Il caso La vicenda è venuta a galla giorni fa, quando la cooperativa milanese Caeb ha cessato la gestione delle biblioteche universitarie a causa della scadenza del contratto d’appalto. Marianelli ha raccolto l’allarme lanciato anche dalle sigle sindacali e, dopo essersi confrontato con il personale bibliotecario, rappresentanti studenteschi e sindacati, in una nota scrive che «la situazione delle biblioteche dell’Università degli Studi di Perugia è una priorità assoluta e non può essere considerata uno tra i tanti problemi».
Problema strutturale Nel suo intervento, il professore evidenzia come si tratti di un problema strutturale, aggravato nel tempo dalla mancanza di un piano organico di rafforzamento del personale e dal sottodimensionamento cronico degli organici. Le due nuove assunzioni recenti, precisa, non rappresentano un reale potenziamento ma una semplice sostituzione. «Non possiamo continuare a tamponare – afferma – servono risposte profonde e strutturali». Marianelli si è detto vicino sia al personale esternalizzato, oggi senza lavoro, sia a quello interno, che da anni garantisce i servizi essenziali in condizioni sempre più difficili: «Faccio mie le istanze del personale precario, che rischia il posto, e quelle del personale interno, che – sebbene da anni sotto organico – continua con senso di responsabilità a garantire i servizi essenziali».
Una via diversa Nel suo programma, Marianelli promette un piano d’azione immediato per tutelare lavoratori e studenti, valorizzando la funzione centrale delle biblioteche, che definisce «cuore pulsante dell’Ateneo». L’obiettivo, spiega, è restituire dignità e stabilità a chi lavora nei servizi bibliotecari e al tempo stesso rispondere alle esigenze della comunità studentesca: «Le biblioteche non sono un semplice servizio accessorio: sono parte viva della nostra comunità accademica. È tempo di imboccare una via diversa».

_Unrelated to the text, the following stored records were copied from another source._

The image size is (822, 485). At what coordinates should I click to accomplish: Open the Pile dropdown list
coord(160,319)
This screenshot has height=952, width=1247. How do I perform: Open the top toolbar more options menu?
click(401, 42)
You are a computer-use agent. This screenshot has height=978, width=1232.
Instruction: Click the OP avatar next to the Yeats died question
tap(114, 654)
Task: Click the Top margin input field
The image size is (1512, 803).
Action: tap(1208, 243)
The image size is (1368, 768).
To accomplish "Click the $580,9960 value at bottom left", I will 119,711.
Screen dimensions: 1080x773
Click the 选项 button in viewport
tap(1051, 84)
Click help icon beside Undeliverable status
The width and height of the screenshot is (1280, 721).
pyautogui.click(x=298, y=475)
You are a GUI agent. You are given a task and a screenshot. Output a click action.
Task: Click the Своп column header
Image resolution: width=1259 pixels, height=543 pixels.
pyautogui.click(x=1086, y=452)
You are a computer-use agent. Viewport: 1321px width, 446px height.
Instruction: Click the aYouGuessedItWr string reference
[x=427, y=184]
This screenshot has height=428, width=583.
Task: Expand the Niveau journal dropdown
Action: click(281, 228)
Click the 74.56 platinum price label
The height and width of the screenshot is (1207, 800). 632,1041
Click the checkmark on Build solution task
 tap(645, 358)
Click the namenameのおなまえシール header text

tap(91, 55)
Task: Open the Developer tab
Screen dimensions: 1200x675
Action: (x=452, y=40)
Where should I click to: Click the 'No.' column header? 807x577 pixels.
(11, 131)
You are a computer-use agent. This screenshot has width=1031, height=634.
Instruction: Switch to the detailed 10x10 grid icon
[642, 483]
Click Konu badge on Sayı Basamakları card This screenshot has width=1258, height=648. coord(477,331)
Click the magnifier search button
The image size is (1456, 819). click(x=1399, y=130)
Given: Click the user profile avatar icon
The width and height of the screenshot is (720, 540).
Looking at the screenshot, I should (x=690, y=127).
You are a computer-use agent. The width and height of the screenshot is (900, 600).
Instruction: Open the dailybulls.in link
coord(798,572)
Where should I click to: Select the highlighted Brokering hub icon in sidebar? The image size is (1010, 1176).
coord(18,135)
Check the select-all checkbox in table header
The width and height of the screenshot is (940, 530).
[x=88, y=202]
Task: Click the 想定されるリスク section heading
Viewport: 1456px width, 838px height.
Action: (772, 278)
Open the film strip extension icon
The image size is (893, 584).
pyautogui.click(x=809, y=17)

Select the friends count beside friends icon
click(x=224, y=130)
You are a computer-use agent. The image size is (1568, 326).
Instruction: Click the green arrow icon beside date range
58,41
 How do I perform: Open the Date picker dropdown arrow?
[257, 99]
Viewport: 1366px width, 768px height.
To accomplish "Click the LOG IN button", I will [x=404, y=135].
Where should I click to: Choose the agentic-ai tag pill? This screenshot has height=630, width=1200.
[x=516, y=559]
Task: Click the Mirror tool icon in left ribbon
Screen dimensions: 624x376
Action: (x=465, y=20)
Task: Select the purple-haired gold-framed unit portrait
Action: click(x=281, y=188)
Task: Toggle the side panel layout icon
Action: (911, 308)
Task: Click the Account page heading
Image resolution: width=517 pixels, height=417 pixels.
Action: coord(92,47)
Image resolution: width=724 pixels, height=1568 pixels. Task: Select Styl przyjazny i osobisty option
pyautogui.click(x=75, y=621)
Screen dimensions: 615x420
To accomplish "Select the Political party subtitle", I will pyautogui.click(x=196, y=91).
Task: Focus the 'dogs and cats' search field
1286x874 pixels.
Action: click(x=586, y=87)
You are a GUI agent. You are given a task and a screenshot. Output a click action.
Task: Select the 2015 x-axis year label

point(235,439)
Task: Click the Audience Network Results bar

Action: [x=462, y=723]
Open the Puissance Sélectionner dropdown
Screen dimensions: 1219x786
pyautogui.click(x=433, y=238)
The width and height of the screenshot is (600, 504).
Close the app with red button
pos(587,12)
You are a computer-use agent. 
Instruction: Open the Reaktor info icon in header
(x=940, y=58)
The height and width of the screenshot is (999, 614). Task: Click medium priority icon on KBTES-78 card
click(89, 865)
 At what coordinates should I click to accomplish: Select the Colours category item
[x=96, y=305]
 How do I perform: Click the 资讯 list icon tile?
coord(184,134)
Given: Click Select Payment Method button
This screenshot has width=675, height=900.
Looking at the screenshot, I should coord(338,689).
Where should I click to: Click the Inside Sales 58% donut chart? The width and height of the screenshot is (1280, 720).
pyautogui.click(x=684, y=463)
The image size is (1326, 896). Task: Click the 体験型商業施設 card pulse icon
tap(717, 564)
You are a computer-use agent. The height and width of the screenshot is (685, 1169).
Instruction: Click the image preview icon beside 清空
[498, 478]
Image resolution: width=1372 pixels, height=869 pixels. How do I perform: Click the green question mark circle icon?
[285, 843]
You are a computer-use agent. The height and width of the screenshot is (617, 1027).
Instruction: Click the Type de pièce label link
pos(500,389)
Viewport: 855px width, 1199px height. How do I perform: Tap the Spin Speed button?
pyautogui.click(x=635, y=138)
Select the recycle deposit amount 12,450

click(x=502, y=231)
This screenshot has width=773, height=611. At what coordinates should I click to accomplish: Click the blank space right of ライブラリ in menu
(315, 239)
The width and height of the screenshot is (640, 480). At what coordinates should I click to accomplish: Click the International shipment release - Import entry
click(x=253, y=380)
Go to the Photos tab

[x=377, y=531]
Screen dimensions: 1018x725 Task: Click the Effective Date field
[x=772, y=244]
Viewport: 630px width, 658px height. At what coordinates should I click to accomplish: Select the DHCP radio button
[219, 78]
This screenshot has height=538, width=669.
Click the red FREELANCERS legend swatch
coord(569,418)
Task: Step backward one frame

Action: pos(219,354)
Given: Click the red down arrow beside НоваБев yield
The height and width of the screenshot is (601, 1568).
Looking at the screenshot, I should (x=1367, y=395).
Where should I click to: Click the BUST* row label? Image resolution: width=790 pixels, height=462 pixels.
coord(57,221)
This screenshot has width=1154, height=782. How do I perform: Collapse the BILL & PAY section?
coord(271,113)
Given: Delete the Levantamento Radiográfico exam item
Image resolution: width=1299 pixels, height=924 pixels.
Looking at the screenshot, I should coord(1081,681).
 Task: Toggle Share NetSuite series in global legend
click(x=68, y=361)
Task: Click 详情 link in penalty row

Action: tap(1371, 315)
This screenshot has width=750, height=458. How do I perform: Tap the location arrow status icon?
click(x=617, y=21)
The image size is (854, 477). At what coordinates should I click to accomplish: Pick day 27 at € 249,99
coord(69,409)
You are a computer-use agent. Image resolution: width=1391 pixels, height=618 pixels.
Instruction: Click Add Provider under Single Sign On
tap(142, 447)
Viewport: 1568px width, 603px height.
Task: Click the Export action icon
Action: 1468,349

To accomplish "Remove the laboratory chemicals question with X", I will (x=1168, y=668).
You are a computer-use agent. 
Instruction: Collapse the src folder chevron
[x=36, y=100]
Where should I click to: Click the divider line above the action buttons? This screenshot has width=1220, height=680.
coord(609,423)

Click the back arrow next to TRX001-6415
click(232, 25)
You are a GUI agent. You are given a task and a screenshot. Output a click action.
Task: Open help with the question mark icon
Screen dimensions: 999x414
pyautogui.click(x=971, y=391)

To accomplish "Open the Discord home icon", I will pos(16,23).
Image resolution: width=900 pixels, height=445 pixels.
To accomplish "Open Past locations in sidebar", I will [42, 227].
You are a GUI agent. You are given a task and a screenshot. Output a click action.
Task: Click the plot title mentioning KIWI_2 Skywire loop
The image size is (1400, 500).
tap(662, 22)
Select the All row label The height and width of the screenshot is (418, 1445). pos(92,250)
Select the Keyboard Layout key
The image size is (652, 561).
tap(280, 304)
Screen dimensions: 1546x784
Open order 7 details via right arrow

Le elezioni Il tema arriva nel pieno della campagna elettorale per la scelta del nuovo rettore dell’Università degli Studi di Perugia, che si svolgerà a giugno. Dopo le presentazioni pubbliche di Luca Gammaitoni e Daniele Porena, martedì sarà proprio Marianelli a illustrare le linee del suo programma elettorale. L’appuntamento è alle 11.30 a Palazzo Florenzi, in piazza Ermini. Il suo slogan: «Prendiamoci cura». Mercoledì sarà invece la volta di Paolo Carbone, che presenterà il proprio programma alle 11.30 al Dipartimento di Medicina dell’Ateneo. Carbone, professore ordinario di Misure elettriche ed elettroniche, nel suo programma punta su un approccio attento alla persona e su un’idea di università orientata alla valorizzazione delle competenze e alla qualità della ricerca. Lunedì 28, invece, toccherà al professor Marcello Signorelli presentare la sua candidatura alle 12 al Dipartimento di Economia e Scienze politiche.